At this time of year, students across the country are putting the finishing touches to their coursework, hitting the books for the exams ahead and preparing to take the first step into 'the real world'.

We're going to share our experiences on how to move from student life into the world of professional web design.

It's a sad but true fact that many graduates have still not been able to secure positions as web designers.

It's becoming increasingly difficult to leave higher education and gain immediate employment.

Many companies are unwilling to take on graduates because they lack 'real world' experience – but how will you ever get that experience if you can't get a job?

The perfect portfolio

The first thing you need to get right is your portfolio site. This is the main arena in which you'll showcase your work, enabling potential employers to gauge your design capabilities and get an insight into your thought processes and flows.

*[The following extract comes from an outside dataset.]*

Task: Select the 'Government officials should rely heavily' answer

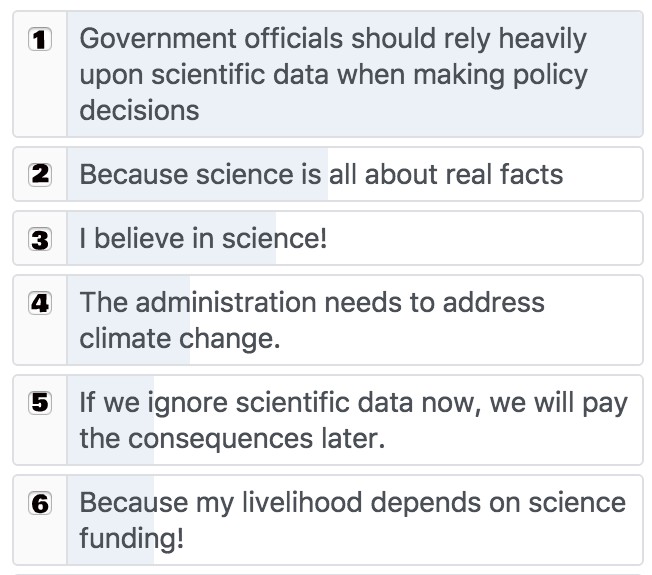Action: pos(328,74)
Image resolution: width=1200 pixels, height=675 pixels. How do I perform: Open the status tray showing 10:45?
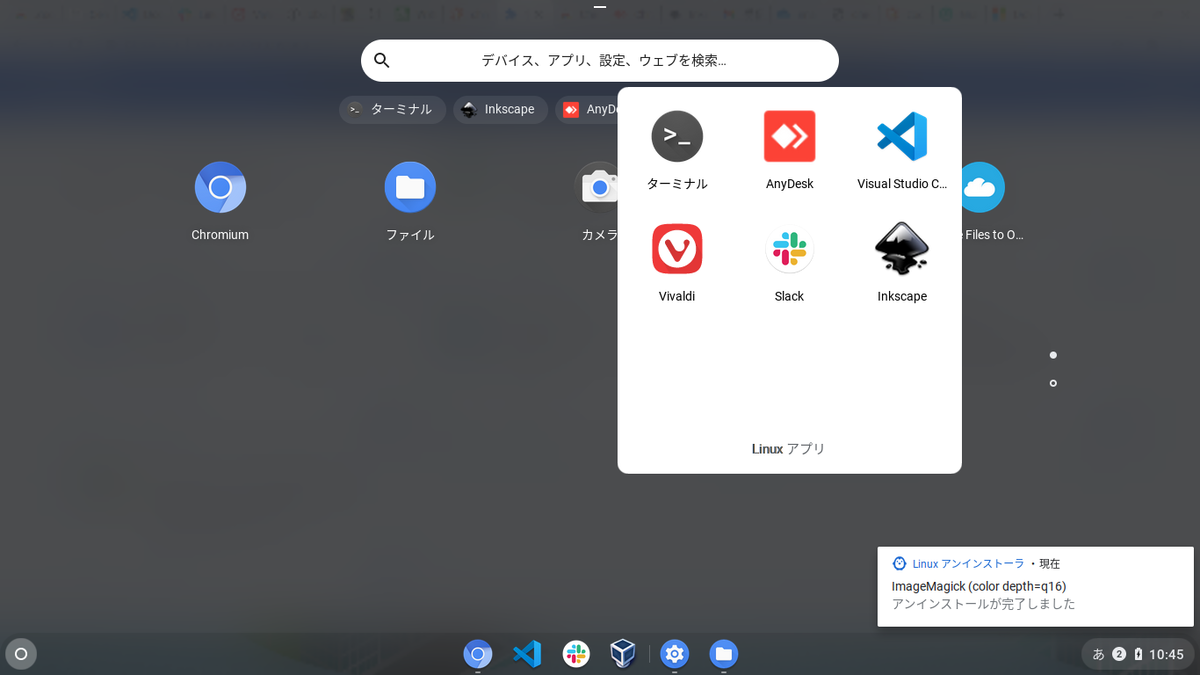tap(1137, 654)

When considering the layout of the portfolio and which elements to include, it's important that each project contains an image and a description. You may also wish to include a short narrative on the tools you've used, explaining the benefits that made you choose them.

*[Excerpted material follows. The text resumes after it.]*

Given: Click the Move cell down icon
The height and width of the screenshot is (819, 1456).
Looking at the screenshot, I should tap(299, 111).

If you have a piece of work that's currently live, then offer a link. I've read countless blog posts that instruct graduates not to include their university/college work in their portfolio as this doesn't relate to 'real industry projects'.

It's certainly best to prioritise any commercial work you may have done, but unfortunately many graduates won't have had the chance to do any yet – and you can only work with what you've got!

Tell them about yourself

The About Me section of your site is another opportunity to sell yourself. Unlike the portfolio, this is obviously tailored to you, the person. By laying out your personal interests and detailing the route you have taken, you're providing the reader with a map of your journey and how you're working to drive your ambitions into reality.

Highlight any awards or achievements. Take pride in what you've achieved and if possible link in a few testimonials so that viewers are able to see what kind of person you are. Adding a picture is also beneficial as it allows the employers and potential clients to put a name to a face. You've just inserted another imaginary bookmark in their head.

When moving into 'the real world', it's important to make as many connections as possible. Online communities such as Twitter, LinkedIn and Facebook will help you interact with other designers while sites such as Digg and Design Float can provide you with free marketing and help to get your work 'out there'.

Posting links to your social network profiles also helps you make connections with people, who until now will have been nameless and unknown. When networking, the golden rule is this: don't be shy!

Email local firms for advice. You might want to consider asking if you can work for them for a specified period without pay. Web firms are normally quite accommodating and may well be happy to have you in. As Paul Boag recently said: "In many ways the web design community is awesome. There aren't many industries where direct competitors talk to one another so openly and freely".

If you know of a local web agency, then why not make the trip and go directly to its office? You're exhibiting both initiative and a determination to succeed: personal traits that every employer looks for in an employee.